I hate to go back to the church issue, but for now they are the only large scale organization in any community. This is my great frustration with so many churches. Jesus ministered among the outcasts not those who need to be seen or view themselves as important.

How we treat these people (prisoners) is a reflection of our community and a reflection on our churches. A Sunday service wherein the priests and ministers speak to the issue will raise the awareness. Maybe the Bishop is the best place to begin.

Until there is public awareness, there will be no solution. The churches, not only on this issue, have failed the community. They are so obsessed with preaching going to hell for private behavior, they have forgotten how to teach being a good person and caring for your fellow man. You see, it is easier to teach people to hate and judge, than to teach people to love and compassion.

Nice post

The Merovingian said...

"That you do to the least of thy brothers, that you do unto me."

But, you knew that, already.

Good post

StapletonAndStapleton said...

Thank you, both.

The Churches seem to be more interested in the poor than I ever remember in the past.

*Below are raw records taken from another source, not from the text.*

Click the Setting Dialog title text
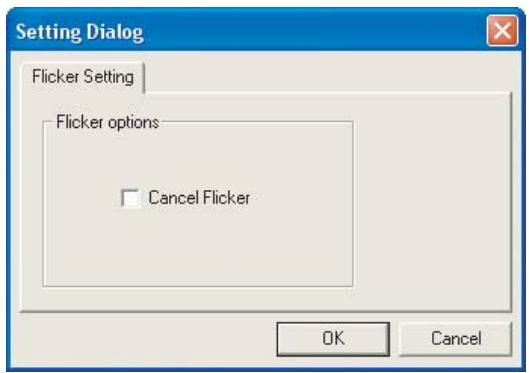 coord(80,32)
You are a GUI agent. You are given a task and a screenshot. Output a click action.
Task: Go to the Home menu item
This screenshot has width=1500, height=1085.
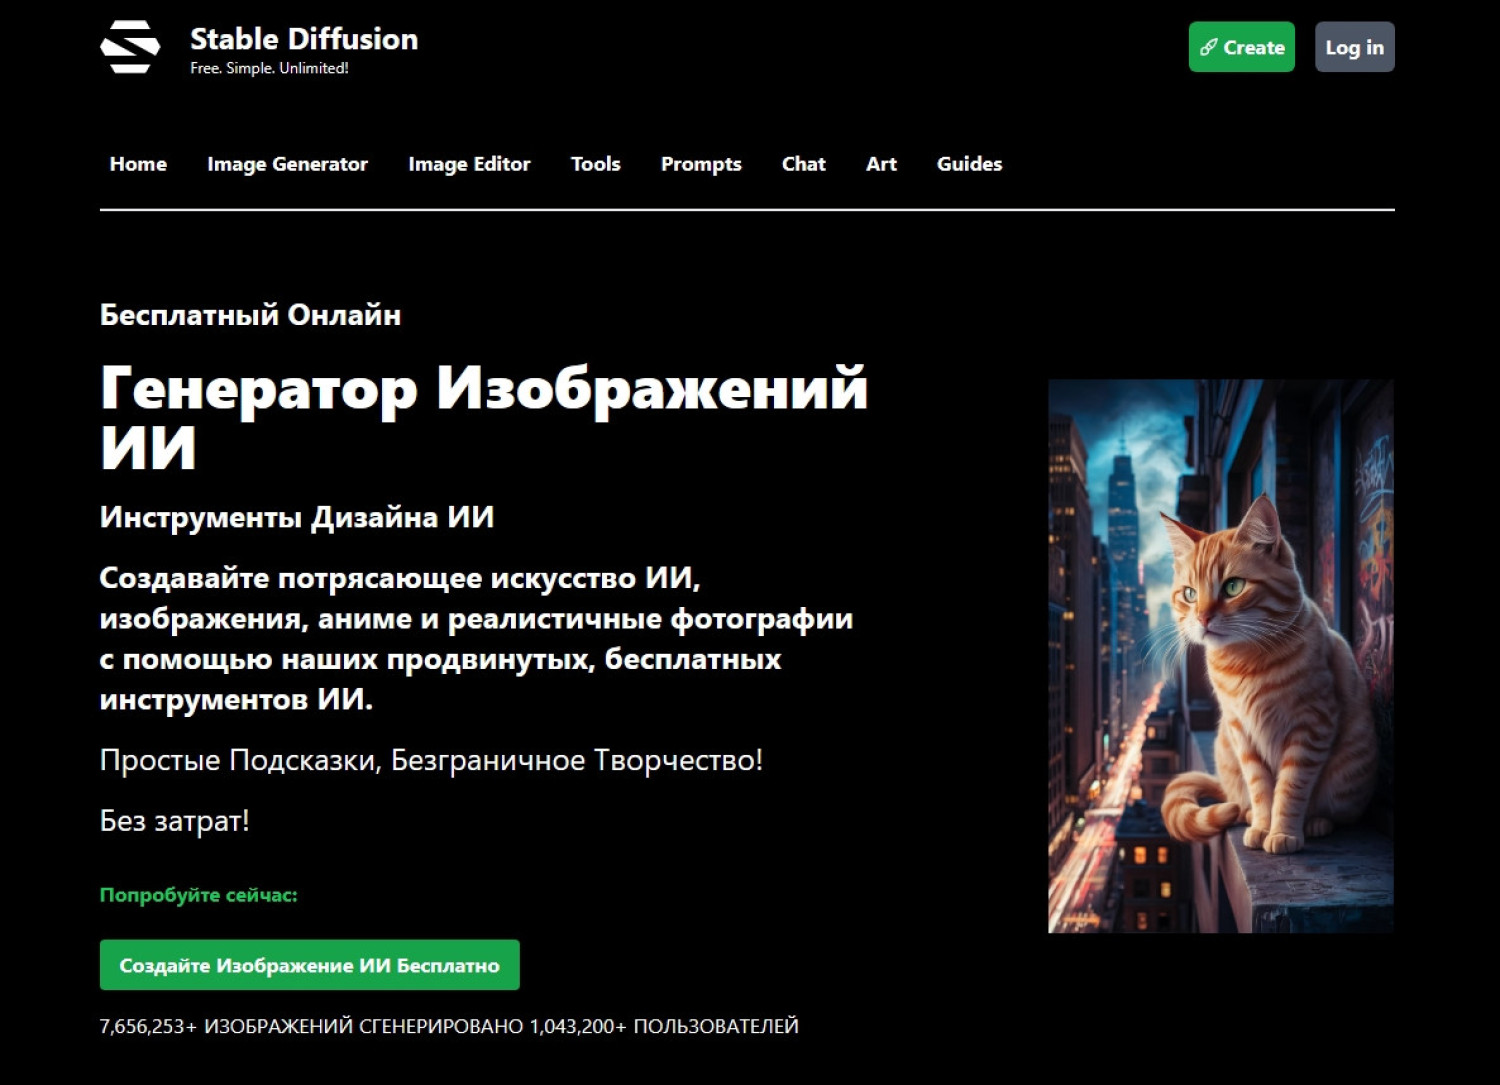click(x=138, y=164)
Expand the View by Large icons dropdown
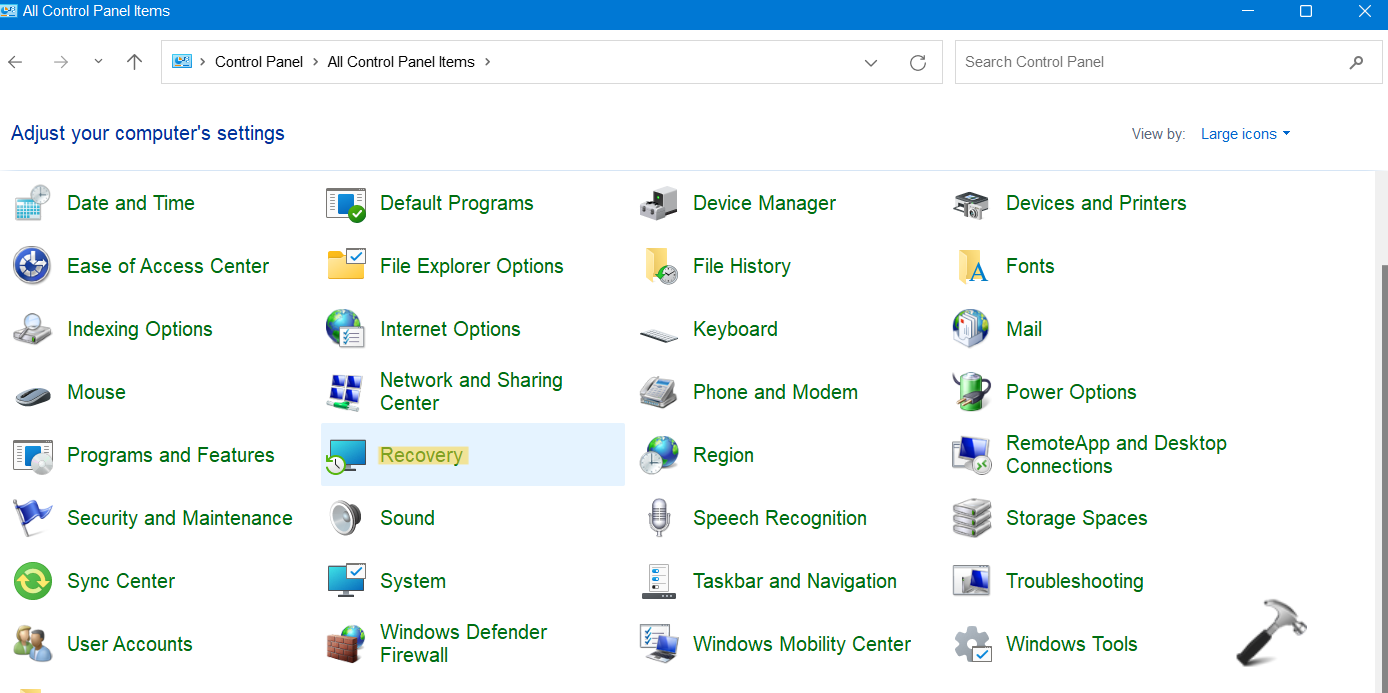This screenshot has width=1388, height=693. 1245,134
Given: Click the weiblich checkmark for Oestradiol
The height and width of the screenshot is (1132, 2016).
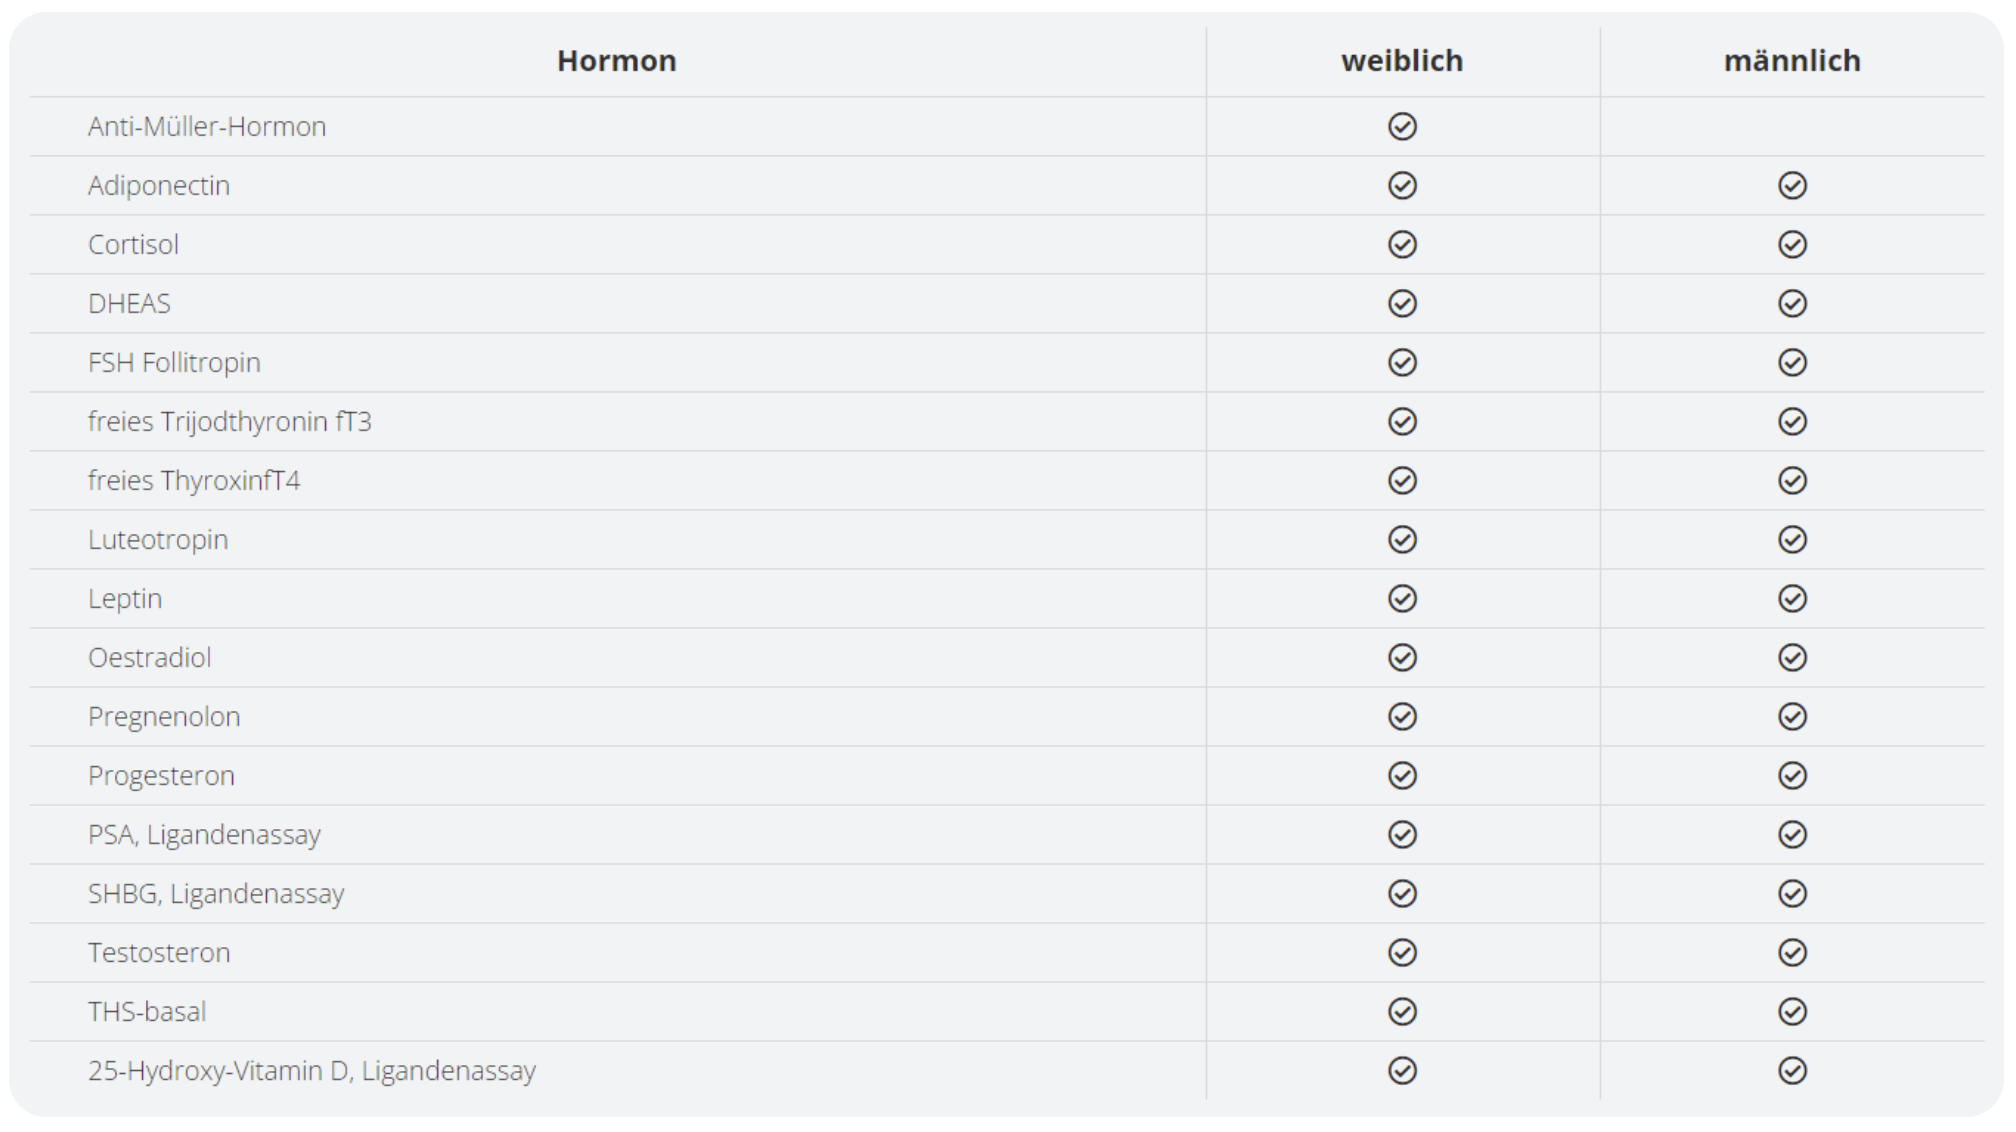Looking at the screenshot, I should pyautogui.click(x=1402, y=658).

It may be just that I have gravitated to people who are more involved, but it seems like the old alliance of Wall Street Republican and fundamentalist working people seems to be falling apart.

Anonymous said...

I wonder, what are the dynamics involved in the esteemed position of public defender within our local state system?

Surely we have a fluid model that is the envy of all.

Clara Foltz

Anonymous said...

Our majority party within our community thinks all is well. The system is fine. No problems with the status quo.

No toilet paper.

give me a break...blame it on the jailers?

c,mon wake up... It's broke from the top. All the Barristers and Esquires in our county have never made a formal compaint?

If it's so important to this community than it needs to be addressed .

The Merovingian said...

Maybe a gigantic writ of habeas corpus is called for, with the entire jail population called before the bench, en masse.

StapletonAndStapleton said...

Ms. Foltz and Anonymous ask the role of lawyers for indigents in the whole problem of jail conditions.

It is substantial and I know this because I am part of the problem.

This is a whole 'nother can of worms that I want to dig around in.

Merovingian's gigantic writ of habeas corpus for the entire jail population will likely be required, accompanied by some form of writ of habeas corpus for the lawyers who are loaded down with impossible caseloads for little pay.